■ Exercise ■
An exact copy of every record is needed.

____ Data to process

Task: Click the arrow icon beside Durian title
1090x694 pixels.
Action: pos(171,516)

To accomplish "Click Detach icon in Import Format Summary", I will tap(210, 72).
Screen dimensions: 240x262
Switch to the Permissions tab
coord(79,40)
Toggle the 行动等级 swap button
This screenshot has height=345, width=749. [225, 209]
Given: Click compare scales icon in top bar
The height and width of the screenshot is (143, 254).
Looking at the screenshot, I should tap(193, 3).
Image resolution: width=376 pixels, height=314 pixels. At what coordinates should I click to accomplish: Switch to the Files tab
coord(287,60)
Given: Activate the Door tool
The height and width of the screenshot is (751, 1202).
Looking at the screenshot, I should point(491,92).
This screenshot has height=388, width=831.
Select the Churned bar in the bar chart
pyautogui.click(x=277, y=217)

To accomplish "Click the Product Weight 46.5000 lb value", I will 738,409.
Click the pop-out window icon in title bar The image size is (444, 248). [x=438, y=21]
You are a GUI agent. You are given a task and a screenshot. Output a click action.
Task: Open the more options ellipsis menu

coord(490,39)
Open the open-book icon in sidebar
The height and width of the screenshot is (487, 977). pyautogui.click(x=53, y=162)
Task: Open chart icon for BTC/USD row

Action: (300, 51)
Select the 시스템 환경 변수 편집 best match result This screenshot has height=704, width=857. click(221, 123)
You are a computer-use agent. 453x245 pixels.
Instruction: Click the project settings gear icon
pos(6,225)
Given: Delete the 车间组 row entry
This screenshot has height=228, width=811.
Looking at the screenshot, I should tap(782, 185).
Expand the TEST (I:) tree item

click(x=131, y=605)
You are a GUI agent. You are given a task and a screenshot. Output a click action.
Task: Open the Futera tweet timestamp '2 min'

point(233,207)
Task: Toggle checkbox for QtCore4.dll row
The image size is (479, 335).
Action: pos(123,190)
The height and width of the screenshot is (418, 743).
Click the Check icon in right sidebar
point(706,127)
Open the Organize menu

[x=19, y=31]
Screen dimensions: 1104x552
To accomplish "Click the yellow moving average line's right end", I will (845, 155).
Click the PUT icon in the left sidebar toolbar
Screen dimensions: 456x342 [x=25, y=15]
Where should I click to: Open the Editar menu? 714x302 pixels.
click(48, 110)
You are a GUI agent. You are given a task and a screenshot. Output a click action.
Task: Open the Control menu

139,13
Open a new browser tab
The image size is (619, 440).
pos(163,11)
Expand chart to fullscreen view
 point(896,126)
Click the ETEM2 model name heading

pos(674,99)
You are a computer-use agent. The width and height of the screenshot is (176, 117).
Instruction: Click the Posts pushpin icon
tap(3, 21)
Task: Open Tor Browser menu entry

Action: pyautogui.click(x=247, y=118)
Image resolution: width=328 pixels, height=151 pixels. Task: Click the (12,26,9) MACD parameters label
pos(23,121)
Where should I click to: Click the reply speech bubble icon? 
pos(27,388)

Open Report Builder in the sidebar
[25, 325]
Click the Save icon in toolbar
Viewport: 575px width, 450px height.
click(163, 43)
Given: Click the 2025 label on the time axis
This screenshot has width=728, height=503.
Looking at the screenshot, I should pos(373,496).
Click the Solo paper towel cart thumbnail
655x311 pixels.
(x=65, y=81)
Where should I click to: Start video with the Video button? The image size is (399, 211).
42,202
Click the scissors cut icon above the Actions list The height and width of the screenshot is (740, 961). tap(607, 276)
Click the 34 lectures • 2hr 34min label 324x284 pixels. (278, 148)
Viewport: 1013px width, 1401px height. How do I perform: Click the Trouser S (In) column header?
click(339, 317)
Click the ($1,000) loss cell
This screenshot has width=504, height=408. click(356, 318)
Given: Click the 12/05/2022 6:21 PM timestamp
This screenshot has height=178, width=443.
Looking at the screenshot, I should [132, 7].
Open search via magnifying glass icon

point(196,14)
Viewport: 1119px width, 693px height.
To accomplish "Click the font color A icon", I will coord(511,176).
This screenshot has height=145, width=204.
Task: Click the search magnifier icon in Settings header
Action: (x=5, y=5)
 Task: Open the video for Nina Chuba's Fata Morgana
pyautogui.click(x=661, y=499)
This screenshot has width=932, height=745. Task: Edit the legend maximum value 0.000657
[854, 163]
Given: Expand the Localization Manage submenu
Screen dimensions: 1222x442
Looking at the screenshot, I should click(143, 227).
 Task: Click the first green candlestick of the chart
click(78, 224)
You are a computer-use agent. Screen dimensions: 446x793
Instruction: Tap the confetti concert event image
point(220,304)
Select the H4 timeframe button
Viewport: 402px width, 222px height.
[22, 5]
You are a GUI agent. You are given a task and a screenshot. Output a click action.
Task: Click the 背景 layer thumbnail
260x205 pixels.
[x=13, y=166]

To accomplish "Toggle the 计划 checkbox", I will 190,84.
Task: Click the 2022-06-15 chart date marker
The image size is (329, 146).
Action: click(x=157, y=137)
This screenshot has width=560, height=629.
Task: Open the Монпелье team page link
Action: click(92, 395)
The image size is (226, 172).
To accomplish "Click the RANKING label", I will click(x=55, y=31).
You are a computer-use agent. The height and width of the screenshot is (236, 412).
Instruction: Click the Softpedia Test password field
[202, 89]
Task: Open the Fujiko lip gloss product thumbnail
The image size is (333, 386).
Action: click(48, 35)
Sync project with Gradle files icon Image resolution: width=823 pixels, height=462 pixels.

________

■ Output of the task ■
Task: Click the arrow icon beside Durian title
1090x694 pixels.
Action: pos(171,516)

To accomplish "Click Detach icon in Import Format Summary", I will tap(210, 72).
Screen dimensions: 240x262
Switch to the Permissions tab
coord(79,40)
Toggle the 行动等级 swap button
This screenshot has height=345, width=749. [225, 209]
Given: Click compare scales icon in top bar
The height and width of the screenshot is (143, 254).
Looking at the screenshot, I should tap(193, 3).
Image resolution: width=376 pixels, height=314 pixels. At what coordinates should I click to accomplish: Switch to the Files tab
coord(287,60)
Given: Activate the Door tool
The height and width of the screenshot is (751, 1202).
Looking at the screenshot, I should point(491,92).
This screenshot has height=388, width=831.
Select the Churned bar in the bar chart
pyautogui.click(x=277, y=217)

To accomplish "Click the Product Weight 46.5000 lb value", I will 738,409.
Click the pop-out window icon in title bar The image size is (444, 248). [x=438, y=21]
You are a GUI agent. You are given a task and a screenshot. Output a click action.
Task: Open the more options ellipsis menu

coord(490,39)
Open the open-book icon in sidebar
The height and width of the screenshot is (487, 977). pyautogui.click(x=53, y=162)
Task: Open chart icon for BTC/USD row

Action: (300, 51)
Select the 시스템 환경 변수 편집 best match result This screenshot has height=704, width=857. click(221, 123)
You are a computer-use agent. 453x245 pixels.
Instruction: Click the project settings gear icon
pos(6,225)
Given: Delete the 车间组 row entry
This screenshot has height=228, width=811.
Looking at the screenshot, I should tap(782, 185).
Expand the TEST (I:) tree item

click(x=131, y=605)
You are a GUI agent. You are given a task and a screenshot. Output a click action.
Task: Open the Futera tweet timestamp '2 min'

point(233,207)
Task: Toggle checkbox for QtCore4.dll row
The image size is (479, 335).
Action: pos(123,190)
The height and width of the screenshot is (418, 743).
Click the Check icon in right sidebar
point(706,127)
Open the Organize menu

[x=19, y=31]
Screen dimensions: 1104x552
To accomplish "Click the yellow moving average line's right end", I will (845, 155).
Click the PUT icon in the left sidebar toolbar
Screen dimensions: 456x342 [x=25, y=15]
Where should I click to: Open the Editar menu? 714x302 pixels.
click(48, 110)
You are a GUI agent. You are given a task and a screenshot. Output a click action.
Task: Open the Control menu

139,13
Open a new browser tab
The image size is (619, 440).
pos(163,11)
Expand chart to fullscreen view
 point(896,126)
Click the ETEM2 model name heading

pos(674,99)
You are a computer-use agent. The width and height of the screenshot is (176, 117).
Instruction: Click the Posts pushpin icon
tap(3, 21)
Task: Open Tor Browser menu entry

Action: pyautogui.click(x=247, y=118)
Image resolution: width=328 pixels, height=151 pixels. Task: Click the (12,26,9) MACD parameters label
pos(23,121)
Where should I click to: Click the reply speech bubble icon? 
pos(27,388)

Open Report Builder in the sidebar
[25, 325]
Click the Save icon in toolbar
Viewport: 575px width, 450px height.
click(163, 43)
Given: Click the 2025 label on the time axis
This screenshot has width=728, height=503.
Looking at the screenshot, I should pos(373,496).
Click the Solo paper towel cart thumbnail
655x311 pixels.
(x=65, y=81)
Where should I click to: Start video with the Video button? The image size is (399, 211).
42,202
Click the scissors cut icon above the Actions list The height and width of the screenshot is (740, 961). tap(607, 276)
Click the 34 lectures • 2hr 34min label 324x284 pixels. (278, 148)
Viewport: 1013px width, 1401px height. How do I perform: Click the Trouser S (In) column header?
click(339, 317)
Click the ($1,000) loss cell
This screenshot has width=504, height=408. click(356, 318)
Given: Click the 12/05/2022 6:21 PM timestamp
This screenshot has height=178, width=443.
Looking at the screenshot, I should [132, 7].
Open search via magnifying glass icon

point(196,14)
Viewport: 1119px width, 693px height.
To accomplish "Click the font color A icon", I will coord(511,176).
This screenshot has height=145, width=204.
Task: Click the search magnifier icon in Settings header
Action: (x=5, y=5)
 Task: Open the video for Nina Chuba's Fata Morgana
pyautogui.click(x=661, y=499)
This screenshot has width=932, height=745. Task: Edit the legend maximum value 0.000657
[854, 163]
Given: Expand the Localization Manage submenu
Screen dimensions: 1222x442
Looking at the screenshot, I should click(143, 227).
 Task: Click the first green candlestick of the chart
click(78, 224)
You are a computer-use agent. Screen dimensions: 446x793
Instruction: Tap the confetti concert event image
point(220,304)
Select the H4 timeframe button
Viewport: 402px width, 222px height.
[22, 5]
You are a GUI agent. You are given a task and a screenshot. Output a click action.
Task: Click the 背景 layer thumbnail
260x205 pixels.
[x=13, y=166]

To accomplish "Toggle the 计划 checkbox", I will 190,84.
Task: Click the 2022-06-15 chart date marker
The image size is (329, 146).
Action: click(x=157, y=137)
This screenshot has width=560, height=629.
Task: Open the Монпелье team page link
Action: click(92, 395)
The image size is (226, 172).
To accomplish "Click the RANKING label", I will click(x=55, y=31).
You are a computer-use agent. The height and width of the screenshot is (236, 412).
Instruction: Click the Softpedia Test password field
[202, 89]
Task: Open the Fujiko lip gloss product thumbnail
The image size is (333, 386).
Action: click(48, 35)
Sync project with Gradle files icon Image resolution: width=823 pixels, height=462 pixels.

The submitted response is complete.